The rummy’s do have their own traits… some are more adventurous than others… but they are shoaling fish and need the company of their kind. They function as a unit, swimming together most of the time along the front of the tank.
The fish are a joy to watch and teach me a lot about human behaviour, but somehow or other, a few weeks ago, something got into the aquarium and started killing the fish. First it was a little phantom, that stopped eating, became very thin and died within two days. At first, you just do the obvious…remove the fish, increase the frequency of water changes and housekeeping, check all the water parameters… because, after all, a fish can simply get sick, or grow old and die.
But then, a gourami went, and two of the threadfins, and it got worse, in spite of treating the whole tank. There was nothing to see. No warning… and the fish were dying within a day of falling ill. It didn’t give me any time to try and help. I stepped up the housekeeping yet again, kept on medicating, and after weeks of panicking, seem to have stabilised things at last. There have been no new deaths for over a week. The trouble is that some of the little shoals have been decimated and I daren’t introduce any new fish until I am certain that the tank is healthy. It wouldn’t be fair.
One fish, a little glowlight, is now alone. He is the only one of his kind left in the tank. They are pretty fish, sporting a vividly glowing orange stripe down their pale gold sides, with the same colour over their eyes. Except this one. He used to be a typical glowlight, until he found himself alone. He wandered the tank for a while looking dejected but finding no other fish quite like him, he attached himself to the shoal of rummy noses.
They are about the same size, but the rummys are white, with a red-orange face and striped tail fin. And, apart from the tail, which he can’t quite manage, so… now… is the glowlight. Glowlights are shoaling fish… they like to be in a group. Rummy noses are pretty good schooling fish, and swim as one much of the time. So, now, does the glowlight.

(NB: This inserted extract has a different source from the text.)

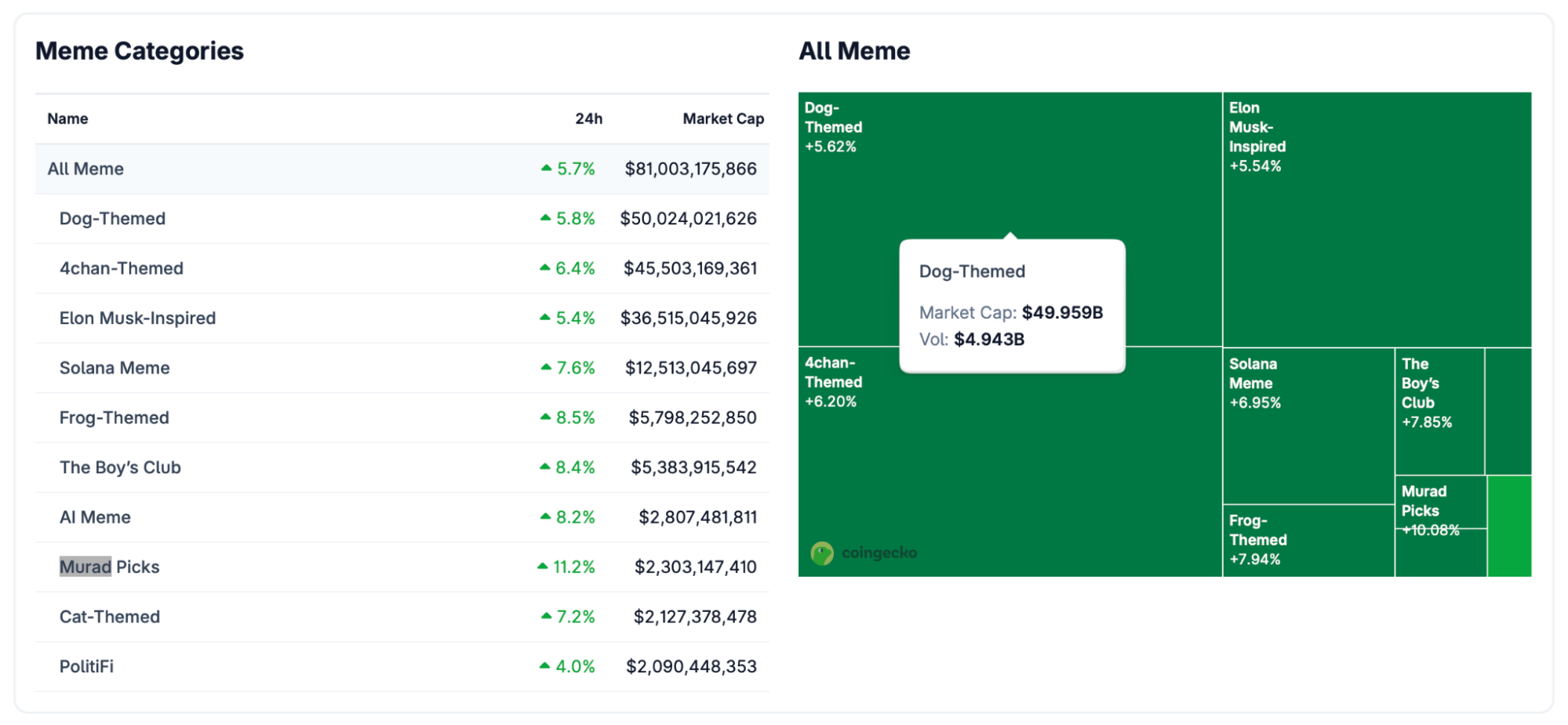
Task: Select the Frog-Themed table row name
Action: pos(114,418)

His appearance and behaviour have changed as he seeks acceptance from the shoal. Being an outsider, he doesn’t quite fit… doesn’t quite get it right or look right… but he’s trying. The shoal tolerates him, allowing him to join in, but do not actively include him. The situation is far from ideal, but at least he is not completely isolated.

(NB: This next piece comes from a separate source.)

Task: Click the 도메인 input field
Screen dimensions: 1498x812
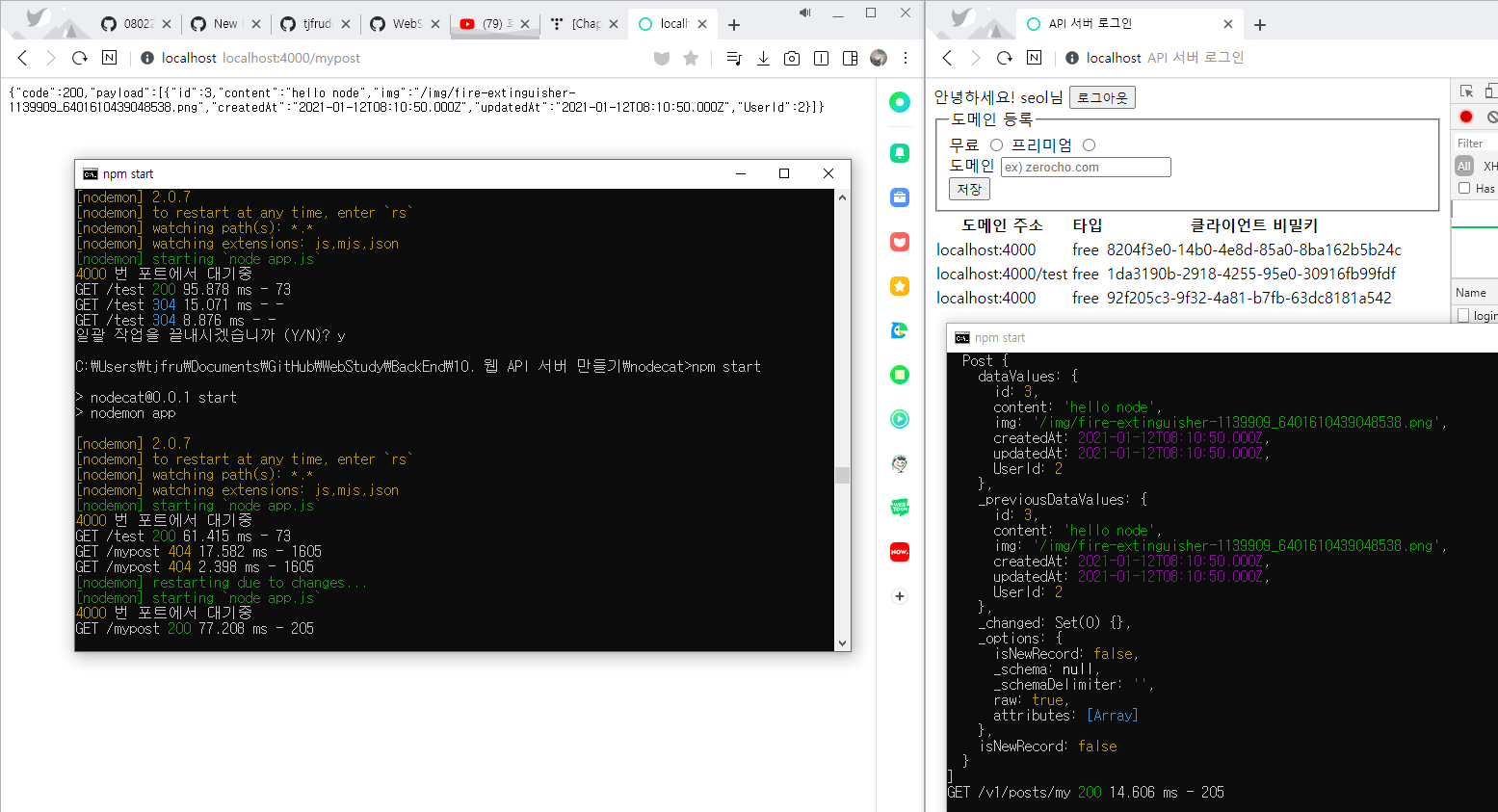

Every so often, the little glowlight wanders off to be a glowlight again. His colour changes back to vivid within minutes and his true beauty can be seen. He is being himself, albeit a lonely self. The shoal does not miss him, but nor do they reject him when he comes back. He fits nowhere completely at present, and glowlights are the first fish I will replace when it is safe to do so.
As I said, I see a lot of ‘human’ behaviour in that tank. There is a gourami who is now alone too, but he is happy as he is, not seeking company. He would be happier with others of his kind around… but would still not seek them out very often. That is his nature. The only two corys that remain have teamed up and are seldom apart, spending much time touching each other.
There is an odd fish in another shoal… he was ill a year or so ago and recovered but came back with a drooping tail and awkward motion. He finds swimming harder work than the others and is rather bent and lopsided… but he is the happiest, most boisterous fish in the tank…constantly playing with his shoal and starting most of their games, wholly accepted as he is.
The glowlight is an outsider, neither welcomed nor rejected, but fitting nowhere. He changes himself ‘to fit’ in a desperate attempt to be accepted, instead of allowing himself to glow. So many people do the same. Thankfully, though, it is a simple matter to remedy for this fish… all he needs are others of his kind around him… and it will not be long before he can glow again.